If you ask for R (the rotation matrix) or A (the affine transformation matrix), it is computed directly from the rotation and translation parameters.

r_tform.R

ans = 2×2
    0.7071   -0.7071
    0.7071    0.7071

r_tform.A

ans = 3×3
    0.7071   -0.7071    0.2000
    0.7071    0.7071    0.3000
         0         0    1.0000

You can change these matrices directly, but only if the result would be a valid rigid transformation. The following assignment, which only changes the horizontal translation offset, is permitted because the result is still a rigid transformation:

r_tform.A(1,3) = 0.25

r_tform = 
  rigidtform2d with properties:

    Dimensionality: 2
     RotationAngle: 45
       Translation: [0.2500 0.3000]
                 R: [2×2 double]
                 A: [3×3 double]

But if you try to change the upper-left $ 2 \times 2 $ submatrix so that it is not a rotation matrix, you'll get an error:

Transforming Points and Images

Transforming points and images works in the same way as with the old objects.

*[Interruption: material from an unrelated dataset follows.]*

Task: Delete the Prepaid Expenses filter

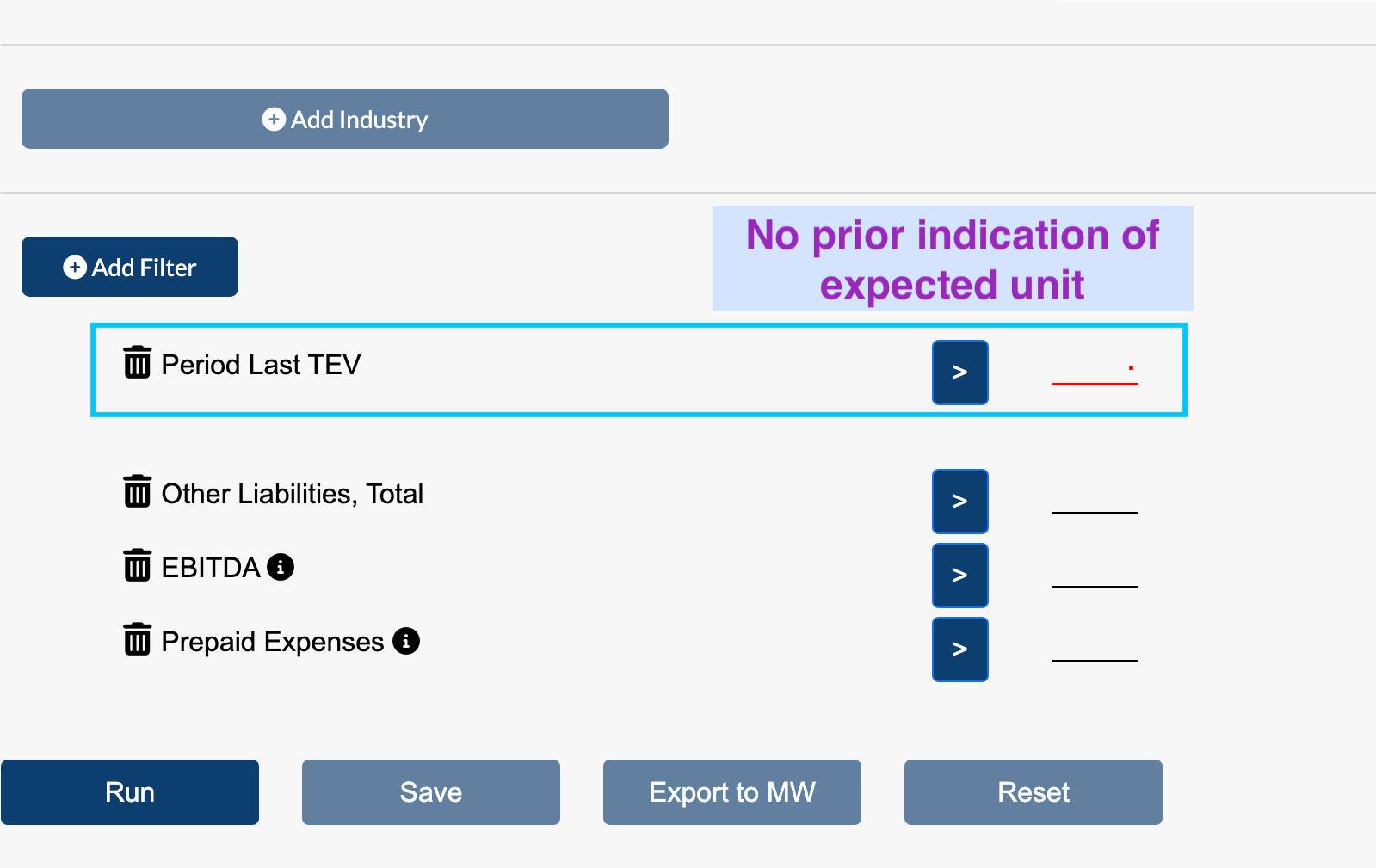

[x,y] = transformPointsForward(r_tform,2,3)

x = -0.4571
y = 3.8355

[u,v] = transformPointsInverse(r_tform,x,y)

u = 2
v = 3

The following code generates 100 pairs of random points, transforms them using r_tform from above, and then plots line segments from the original points to the transformed ones.

xy = rand(100,2) - 0.5;

uv = transformPointsForward(r_tform,xy);

clf

hold on

for k = 1:size(xy,1)

    plot([xy(k,1) uv(k,1)],[xy(k,2) uv(k,2)])

end

hold off

axis equal

And imwarp interprets the new transformation types using the same syntax as before.

A = imread("peppers.png");

B = imwarp(A,r_tform);

imshow(B)

Related Toolboxes

These geometric transformation objects are widely used in several MathWorks toolboxes. There are currently 20 or so different documentation examples that use rigidtform3d. The examples are from these products:

Image Processing Toolbox
Computer Vision Toolbox
Automated Driving Toolbox
Lidar Toolbox

Here's a sampling:

Monocular Visual Simultaneous Localization and Mapping (vSLAM)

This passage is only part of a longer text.